Federico Fubini: Serve un cambio di passo sui fondi europei

Federico Fubini: Serve un cambio di passo sui fondi europei

Sergio Mattarella ha mandato ieri al Forum Arnbrosetti di Cernobbio un messaggio carico di significato. «La crisi obbliga a fare un ricorso massiccio al debito e non dobbiamo compromettere con scelte errate il futuro delle nuove generazioni», ha detto il presidente della Repubblica.

Esse «guarderanno come sono state amministrate le risorse. In caso di inattività o scarsa azione, si chiederanno perché generazioni che hanno avuto condizioni così propizie non siano riuscite a realizzare infrastrutture essenziali e riforme strutturali, necessarie all’efficienza del sistema sociale ed economico, accrescendo solo la massa del debito». Non si poteva essere più chiari. È appena il caso di ricordare che l’Italia nei prossimi anni ha l’opportunità di spendere oltre 300 miliardi di euro messi a disposizione dalla Ue.

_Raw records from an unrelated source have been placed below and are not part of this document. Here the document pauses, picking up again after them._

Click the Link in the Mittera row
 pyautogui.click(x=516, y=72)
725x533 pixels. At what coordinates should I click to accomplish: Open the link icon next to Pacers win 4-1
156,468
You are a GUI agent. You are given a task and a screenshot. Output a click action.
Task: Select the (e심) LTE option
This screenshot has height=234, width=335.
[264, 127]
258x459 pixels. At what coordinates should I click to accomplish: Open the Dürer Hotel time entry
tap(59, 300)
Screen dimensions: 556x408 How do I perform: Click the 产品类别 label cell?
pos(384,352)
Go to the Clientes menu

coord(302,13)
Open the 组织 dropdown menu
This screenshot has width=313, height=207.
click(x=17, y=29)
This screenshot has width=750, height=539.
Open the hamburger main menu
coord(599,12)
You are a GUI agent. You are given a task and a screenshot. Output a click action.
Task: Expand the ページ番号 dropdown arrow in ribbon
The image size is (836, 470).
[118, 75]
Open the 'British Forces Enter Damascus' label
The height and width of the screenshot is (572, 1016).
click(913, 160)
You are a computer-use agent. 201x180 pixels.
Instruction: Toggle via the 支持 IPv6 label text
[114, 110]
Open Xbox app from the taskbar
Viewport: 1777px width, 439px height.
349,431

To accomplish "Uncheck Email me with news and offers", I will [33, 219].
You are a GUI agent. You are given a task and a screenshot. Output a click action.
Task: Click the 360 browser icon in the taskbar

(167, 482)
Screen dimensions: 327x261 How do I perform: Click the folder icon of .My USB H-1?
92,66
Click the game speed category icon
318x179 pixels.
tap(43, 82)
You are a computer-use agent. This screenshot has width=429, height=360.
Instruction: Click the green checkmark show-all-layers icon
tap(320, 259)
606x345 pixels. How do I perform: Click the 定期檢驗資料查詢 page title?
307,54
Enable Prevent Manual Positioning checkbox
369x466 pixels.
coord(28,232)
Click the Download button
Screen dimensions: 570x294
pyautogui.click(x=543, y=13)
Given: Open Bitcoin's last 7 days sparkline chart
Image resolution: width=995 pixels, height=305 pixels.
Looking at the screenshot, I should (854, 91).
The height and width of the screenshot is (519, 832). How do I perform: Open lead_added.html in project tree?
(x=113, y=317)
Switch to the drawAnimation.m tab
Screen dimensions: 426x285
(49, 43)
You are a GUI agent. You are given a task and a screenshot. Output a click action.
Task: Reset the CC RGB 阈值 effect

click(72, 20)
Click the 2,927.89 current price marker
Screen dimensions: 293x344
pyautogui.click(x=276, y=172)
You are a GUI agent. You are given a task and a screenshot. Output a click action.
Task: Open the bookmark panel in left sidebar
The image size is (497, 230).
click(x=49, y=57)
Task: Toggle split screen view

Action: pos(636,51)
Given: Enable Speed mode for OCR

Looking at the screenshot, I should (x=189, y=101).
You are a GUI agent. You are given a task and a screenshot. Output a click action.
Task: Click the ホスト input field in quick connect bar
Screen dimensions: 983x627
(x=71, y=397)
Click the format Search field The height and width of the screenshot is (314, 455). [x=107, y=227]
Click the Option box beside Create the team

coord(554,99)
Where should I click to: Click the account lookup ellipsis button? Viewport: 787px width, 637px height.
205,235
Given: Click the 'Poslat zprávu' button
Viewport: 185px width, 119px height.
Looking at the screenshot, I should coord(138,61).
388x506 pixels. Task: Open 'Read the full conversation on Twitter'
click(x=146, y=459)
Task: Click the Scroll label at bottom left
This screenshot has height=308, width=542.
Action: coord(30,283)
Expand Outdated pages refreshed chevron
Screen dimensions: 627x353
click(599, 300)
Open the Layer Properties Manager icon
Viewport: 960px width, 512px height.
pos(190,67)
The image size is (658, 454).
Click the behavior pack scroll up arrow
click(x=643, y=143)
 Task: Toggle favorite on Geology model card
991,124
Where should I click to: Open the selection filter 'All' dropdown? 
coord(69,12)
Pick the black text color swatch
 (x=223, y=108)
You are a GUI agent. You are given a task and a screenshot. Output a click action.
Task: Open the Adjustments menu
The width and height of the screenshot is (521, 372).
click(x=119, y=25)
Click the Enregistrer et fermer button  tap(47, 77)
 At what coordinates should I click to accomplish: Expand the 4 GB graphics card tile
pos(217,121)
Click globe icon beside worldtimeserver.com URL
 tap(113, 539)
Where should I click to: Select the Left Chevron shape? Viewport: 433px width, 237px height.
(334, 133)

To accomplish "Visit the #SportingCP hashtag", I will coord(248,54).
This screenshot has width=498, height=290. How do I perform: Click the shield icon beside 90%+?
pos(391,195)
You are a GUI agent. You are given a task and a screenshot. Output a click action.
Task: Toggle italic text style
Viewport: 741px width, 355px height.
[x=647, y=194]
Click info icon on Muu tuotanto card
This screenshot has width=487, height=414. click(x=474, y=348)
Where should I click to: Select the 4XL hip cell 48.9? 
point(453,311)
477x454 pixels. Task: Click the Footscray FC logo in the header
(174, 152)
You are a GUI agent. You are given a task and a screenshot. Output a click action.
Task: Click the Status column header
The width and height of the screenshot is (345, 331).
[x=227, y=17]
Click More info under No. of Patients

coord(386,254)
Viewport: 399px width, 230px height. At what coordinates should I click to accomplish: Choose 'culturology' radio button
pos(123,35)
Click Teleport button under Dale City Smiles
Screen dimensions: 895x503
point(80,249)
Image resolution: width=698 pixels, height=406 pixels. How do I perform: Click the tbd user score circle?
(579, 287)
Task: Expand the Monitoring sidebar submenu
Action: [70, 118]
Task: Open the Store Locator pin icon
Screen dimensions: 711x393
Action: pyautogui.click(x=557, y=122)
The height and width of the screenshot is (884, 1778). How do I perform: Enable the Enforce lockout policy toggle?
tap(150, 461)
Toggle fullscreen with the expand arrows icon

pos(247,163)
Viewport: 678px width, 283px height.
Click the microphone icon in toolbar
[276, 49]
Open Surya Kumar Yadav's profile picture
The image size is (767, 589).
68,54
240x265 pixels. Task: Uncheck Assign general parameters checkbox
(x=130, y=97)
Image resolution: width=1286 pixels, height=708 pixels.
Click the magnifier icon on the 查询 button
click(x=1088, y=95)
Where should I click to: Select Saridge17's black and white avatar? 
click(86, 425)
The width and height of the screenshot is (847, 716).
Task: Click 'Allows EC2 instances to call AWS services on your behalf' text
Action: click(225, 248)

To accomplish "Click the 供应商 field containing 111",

Oltre duecento arriveranno dal Recovery Fund, 28 dal fondo Sure per il sostegno ai lavoratori, 36 per la spesa sanitaria dal Meccanismo europeo di stabilità (se li vogliamo) e poi ci saranno i fondi europei tradizionali, sui quali dal 2021 l’Italia riceverà più di quanto sia chiamata a contribuire. Questo è anche un risultato del governo e della sua ritrovata credibilità in Europa: sarebbe stato impossibile se il Paese fosse stato retto dalla coalizione euroscettica al potere fino a 13 mesi fa. Un terzo dei fondi saranno trasferimenti di bilancio, il resto prestiti a condizioni di favore e il totale vale il 20% del Prodotto interno lordo del 2020. Per dare un’idea, il Piano Marshall fra il 1948 e 1952 valse nel complesso l’11,5% del Pil italiano dell’epoca e cambiò il Paese.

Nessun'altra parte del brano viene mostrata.